Here is an example using the JavaScript SDK that triggers re-authentication using an auth_type of reauthenticate:

FB.login(function(response) {
  // Original FB.login code
}, { auth_type: 'reauthenticate' })

The auth_nonce parameter

The auth_nonce parameter is intended to be a completely arbitrary alphanumeric code that your app generates. The process of generation and format of this code is entirely up to you. For example, a hashed version of a timestamp and a secret string may be sufficient, as long as it's completely unique to each Login attempt.
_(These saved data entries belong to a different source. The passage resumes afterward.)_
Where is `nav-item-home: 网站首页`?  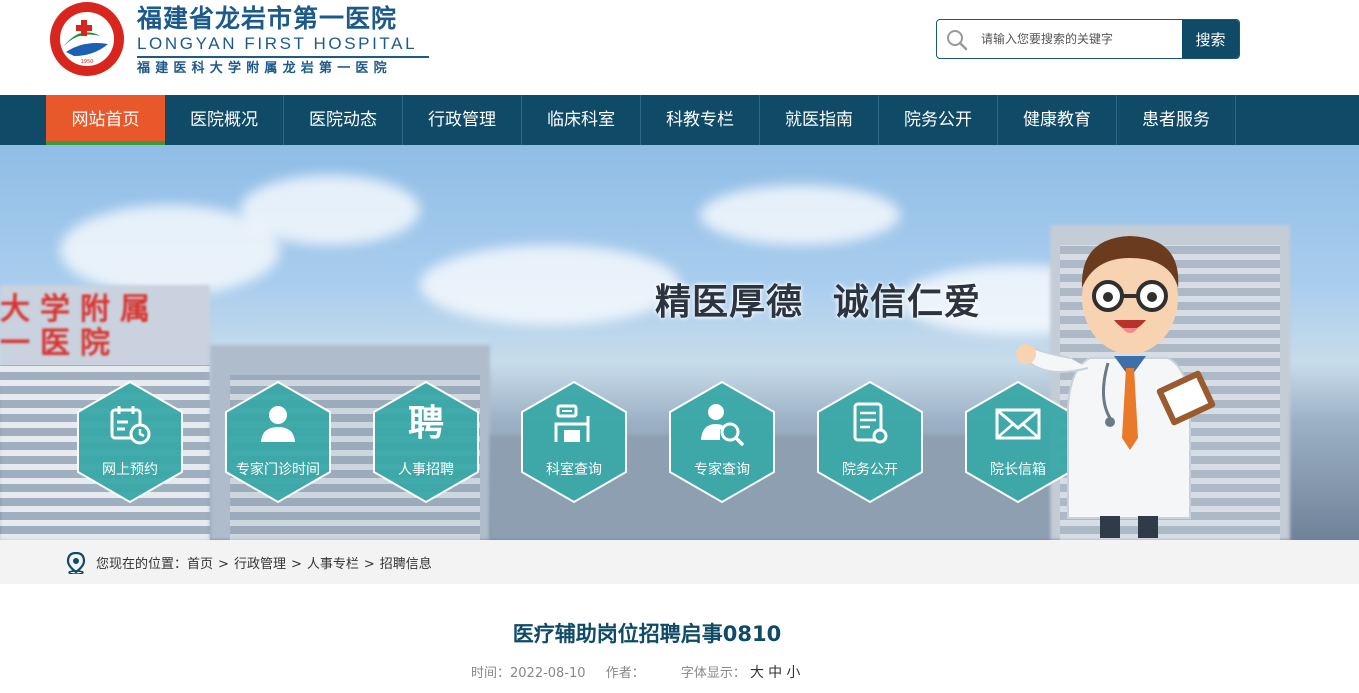
nav-item-home: 网站首页 is located at coordinates (106, 120).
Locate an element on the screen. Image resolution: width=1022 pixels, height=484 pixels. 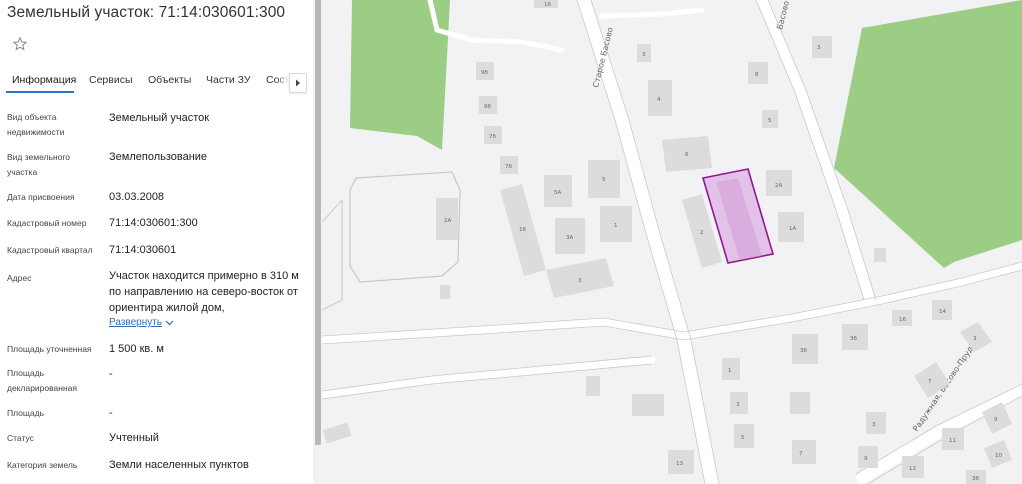
tab-objects: Объекты is located at coordinates (170, 80).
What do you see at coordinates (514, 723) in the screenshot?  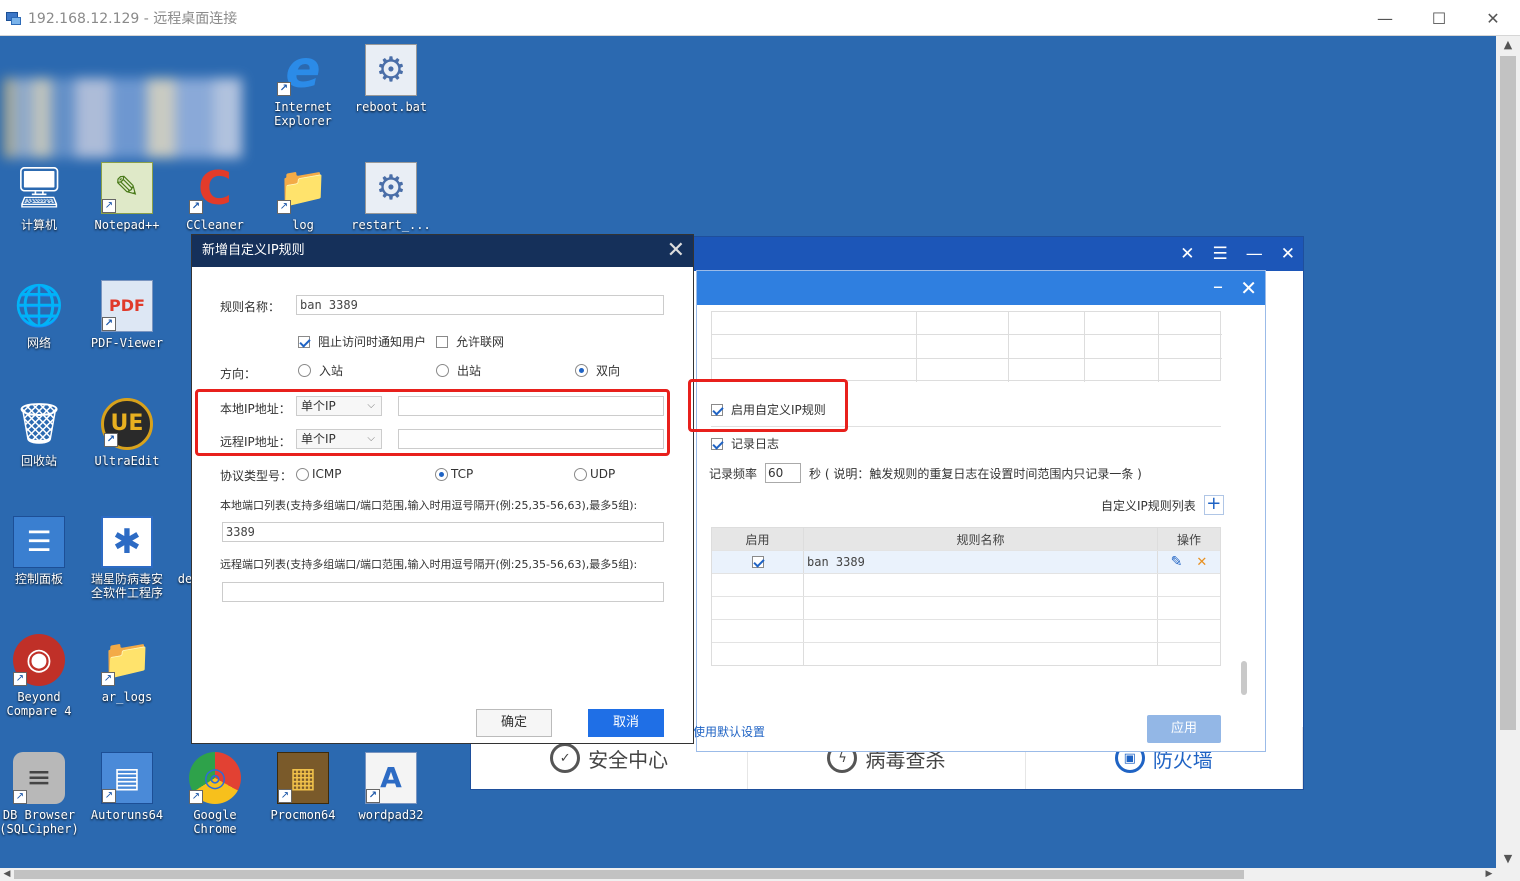 I see `ok-button: 确定` at bounding box center [514, 723].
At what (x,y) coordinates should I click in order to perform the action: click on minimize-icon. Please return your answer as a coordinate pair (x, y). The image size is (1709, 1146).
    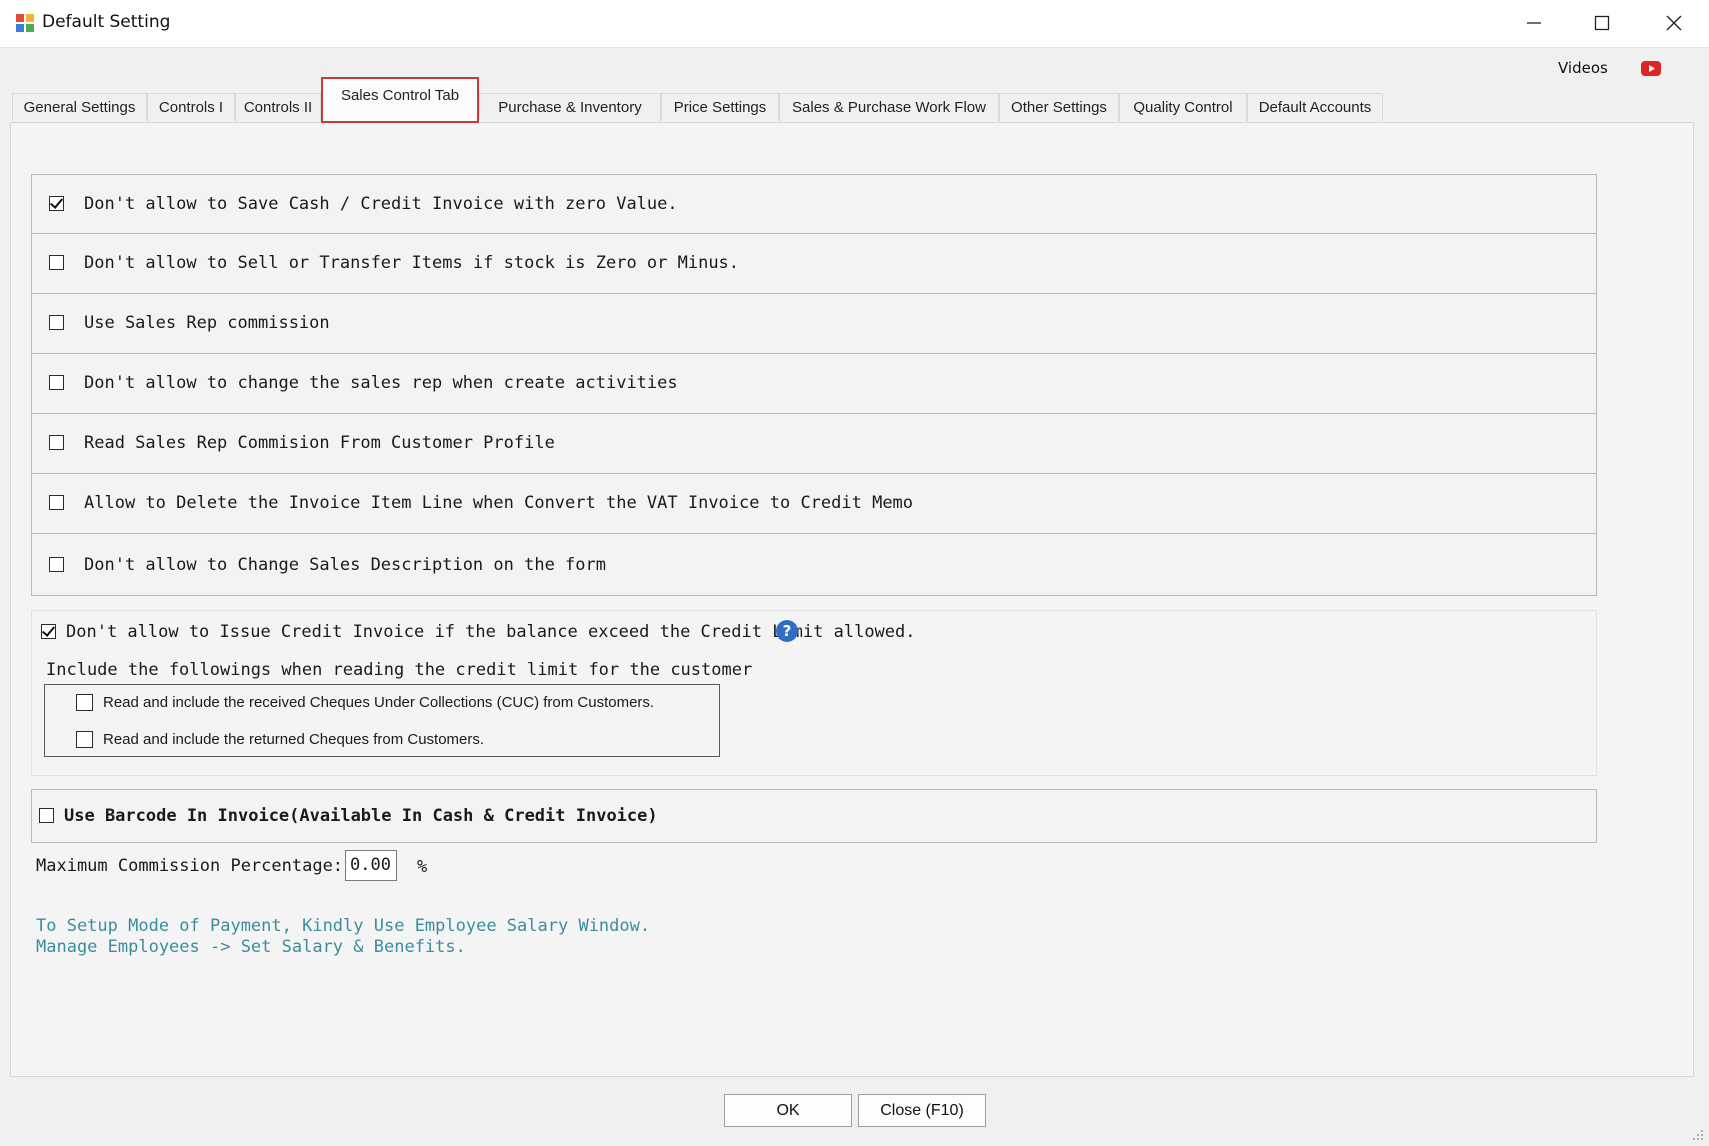
    Looking at the image, I should click on (1534, 23).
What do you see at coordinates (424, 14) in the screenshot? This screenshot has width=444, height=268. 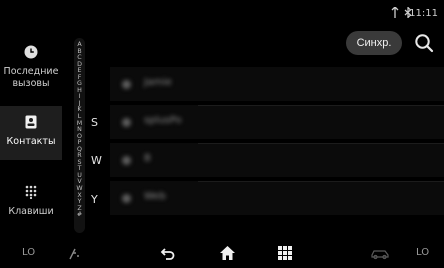 I see `clock-time: 11:11` at bounding box center [424, 14].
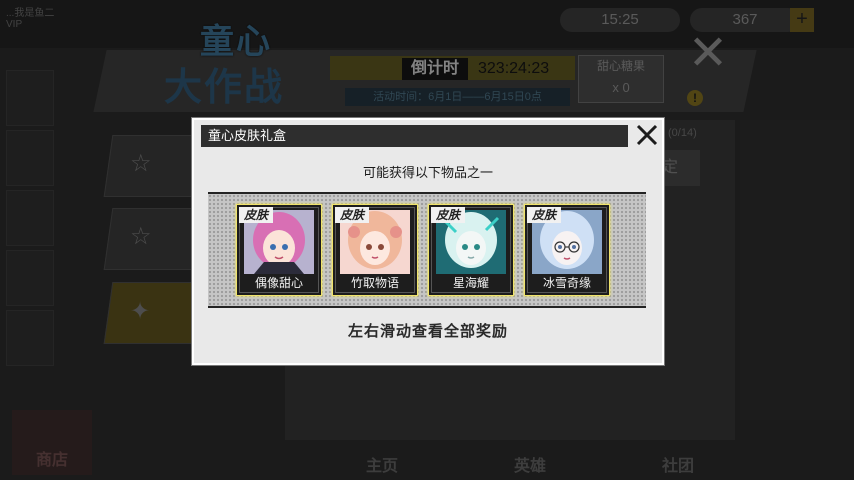 This screenshot has width=854, height=480. I want to click on reward-card: 皮肤 偶像甜心, so click(279, 250).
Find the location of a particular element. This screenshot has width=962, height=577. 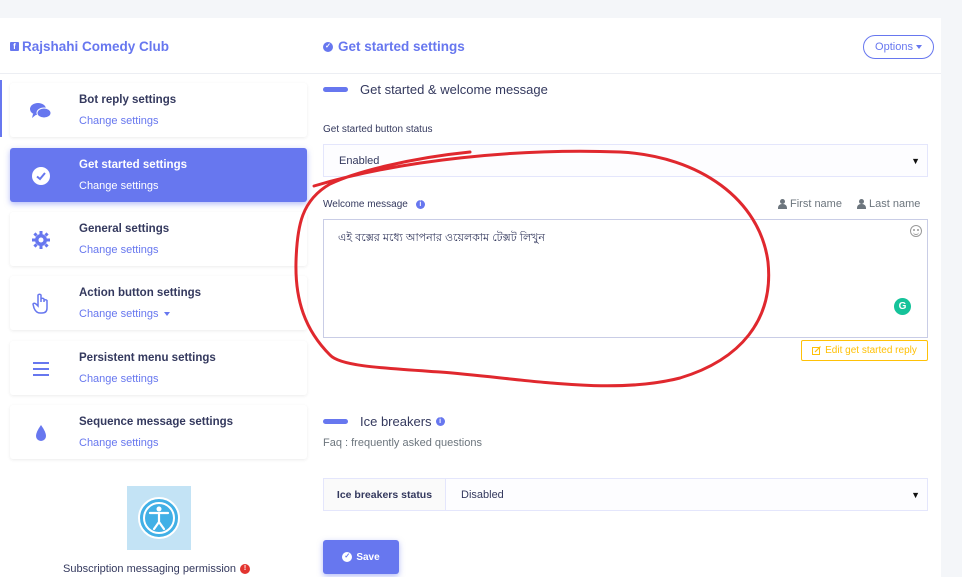

header-divider is located at coordinates (470, 74).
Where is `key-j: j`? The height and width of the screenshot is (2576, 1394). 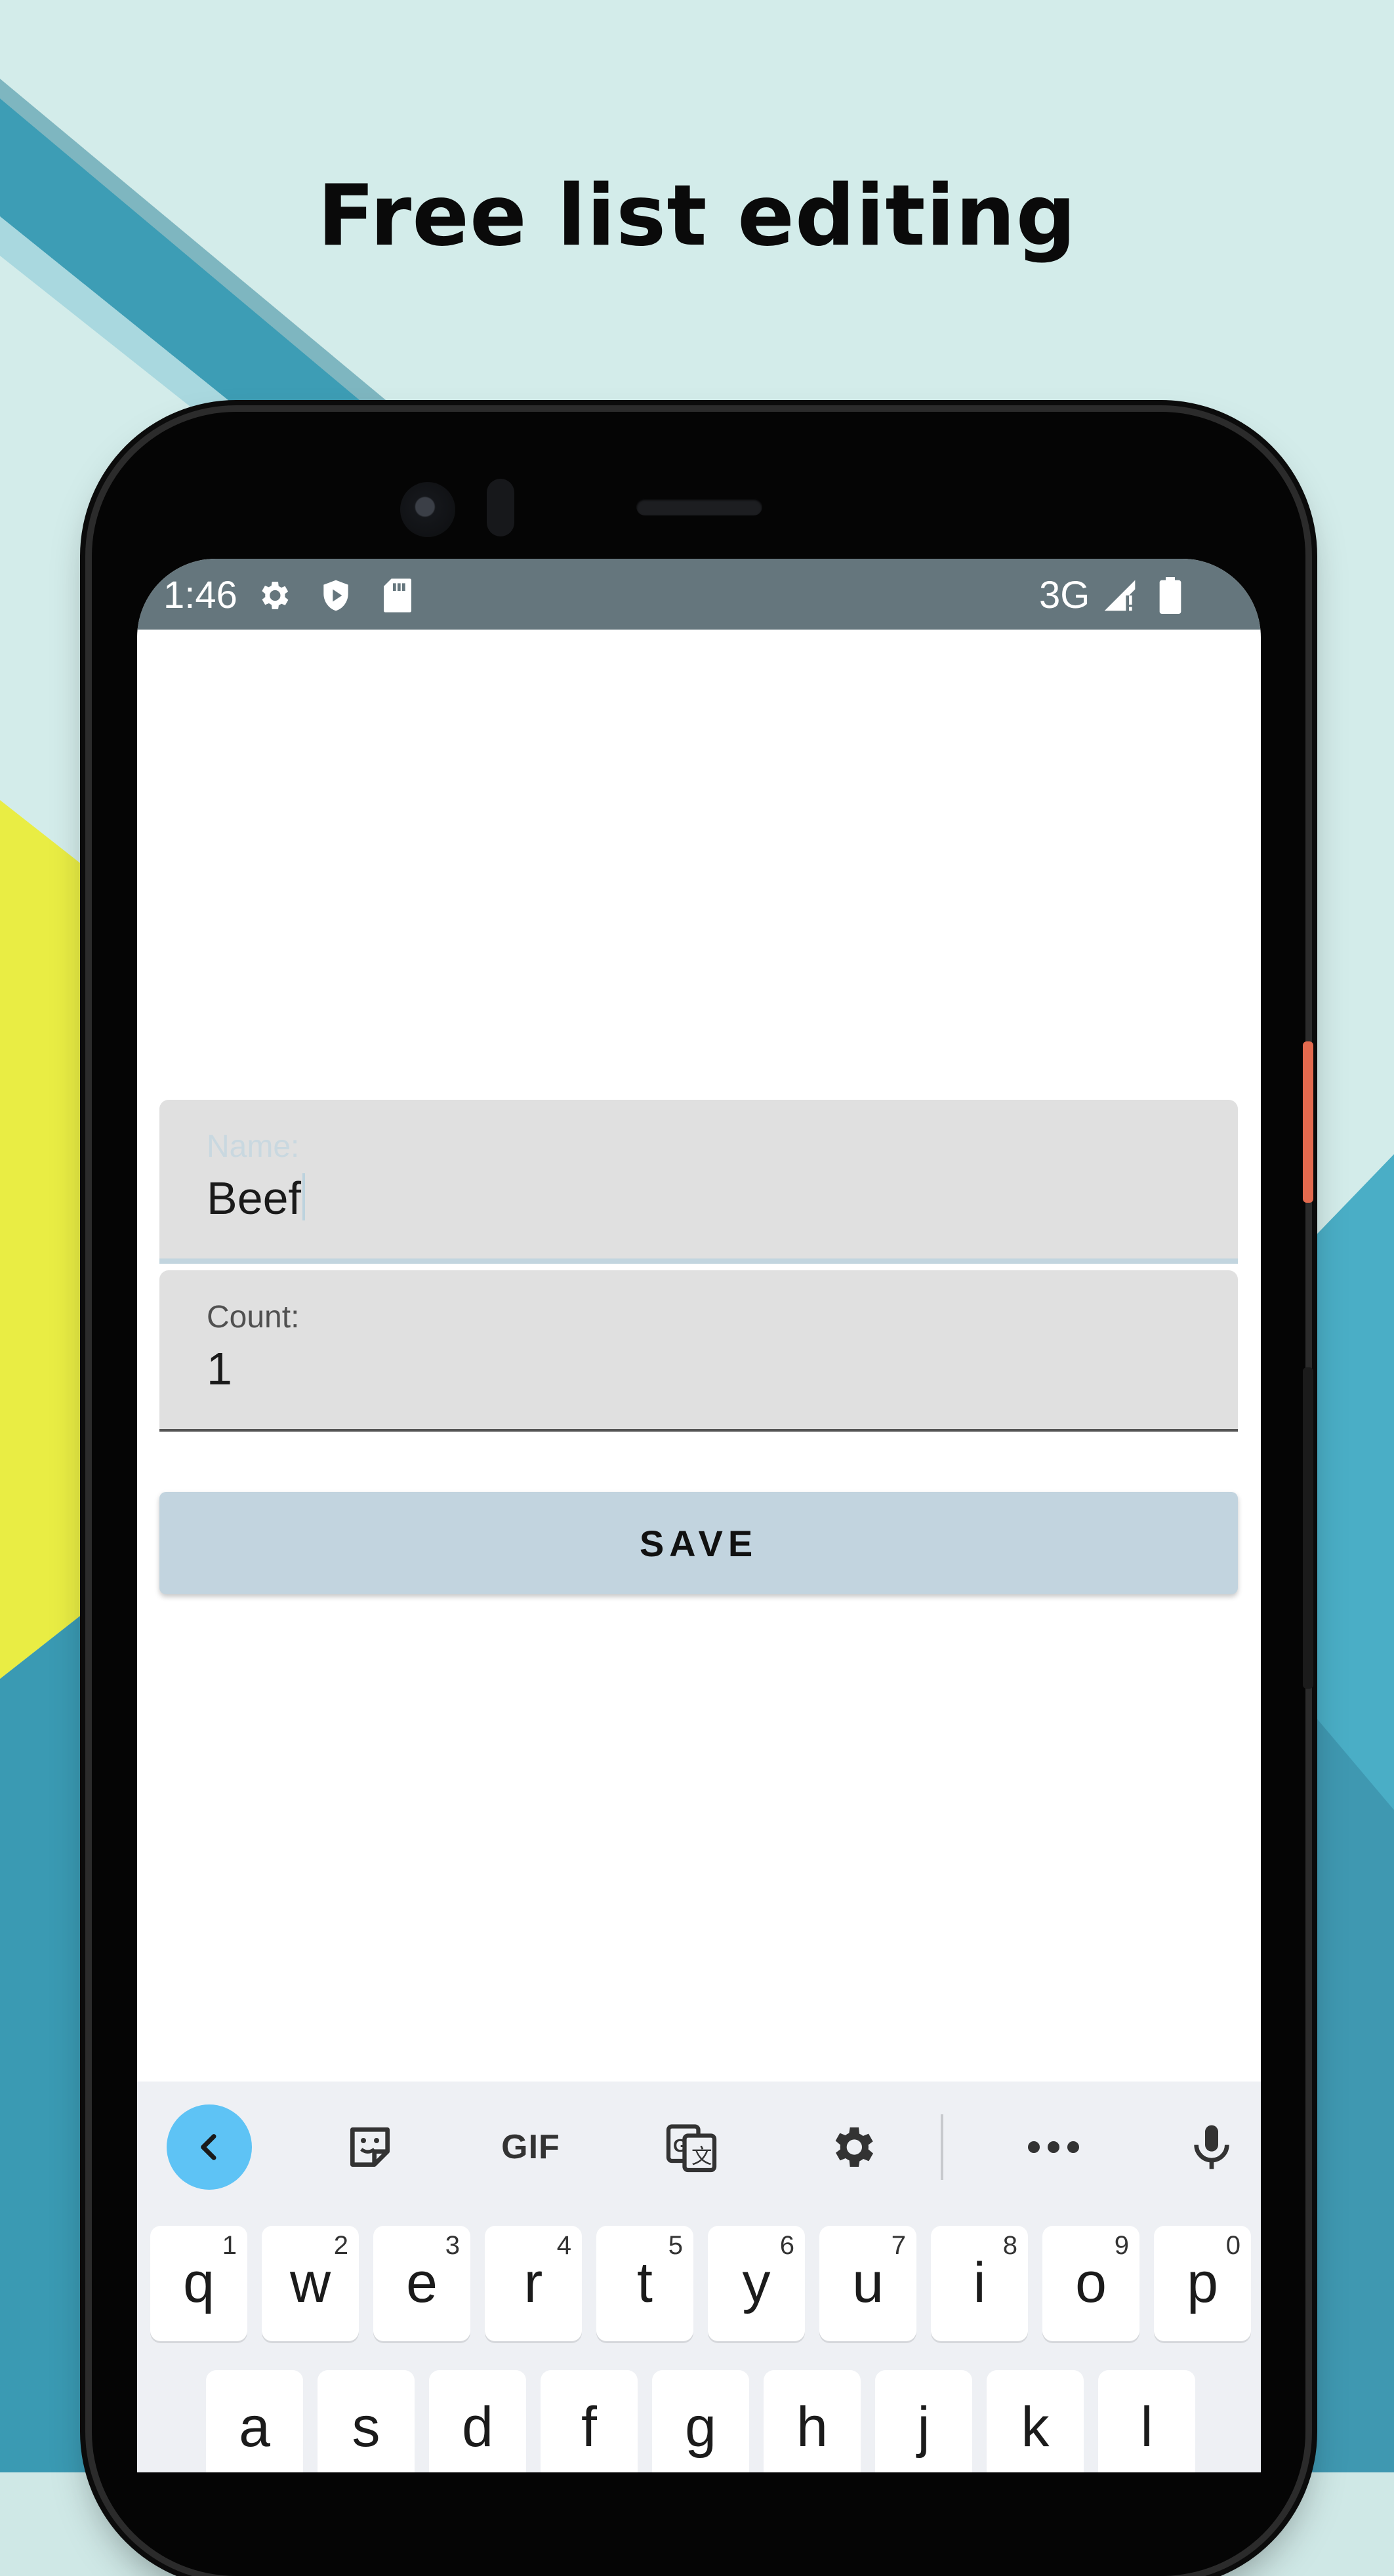 key-j: j is located at coordinates (924, 2421).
This value enables your app to determine whether a user has been re-authenticated.

You will again need to modify your login flow to specify the auth_nonce parameter, for example:

FB.login(function(response) {
  // Original FB.login code
}, { auth_type: 'reauthenticate', auth_nonce: '{random-nonce}' })

In order to check that this nonce hasn't been used before, you need to create a function to communicate with code that checks your app's database to see if it already used a particular nonce.

Below is an example using JavaScript (with the jQuery framework) and PHP as a guide that you can adapt to your own specific setup. For our example we will use a hard-coded string as the nonce. You should replace this with a dynamic call to a generated nonce.

function checkNonce(access_token) {
  $.post('checkNonce.php', {access_token: access_token}, function(data) {
    if (data == 1) {
      console.log('The user has been successfully re-authenticated.');
      FB.api('/me', function(response) {
  console.log('Good to see you, ' + response.name + '.');
});
    } else {
      console.log('The nonce has been used before. Re-authentication failed.');
    }
  });
}

Note: This PHP file only implies, and does not include, the snippet of code which would compare the supplied nonce against the app's database. You should tailor this to your own database and code environment:

<?php

  $access_token = $_REQUEST['access_token'];
  $graph_url = 'https://graph.facebook.com/oauth/access_token_info?'
      . 'client_id=YOUR_APP_ID&amp;access_token=' . $access_token;
  $access_token_info = json_decode(file_get_contents($graph_url));

  function nonceHasBeenUsed($auth_nonce) {
      // Here you would check your database to see if the nonce
      // has been used before. For the sake of this example, we'll
      // just assume the answer is "no".
      return false;
  }

  if (nonceHasBeenUsed($access_token_info->auth_nonce) != true) {
      echo '1';
   } else {
      echo '0';
   }
?>

In this example, the checkNonce() JavaScript function would be called after receiving the access token response from the re-authentication login dialog. Using the JavaScript SDK as an example:

FB.login(function(response) {
  if (response.authResponse) {
     // Login success, check auth_nonce...
     checkNonce(response.authResponse.access_token);
  } else {
    // User cancelled
  }
}, { auth_type: 'reauthenticate', auth_nonce: '{random-nonce}' })

Note that the auth_nonce is an optional part of re-authentication. Apps are strongly encouraged to use it, however, especially when requesting reauthenticate as auth_type.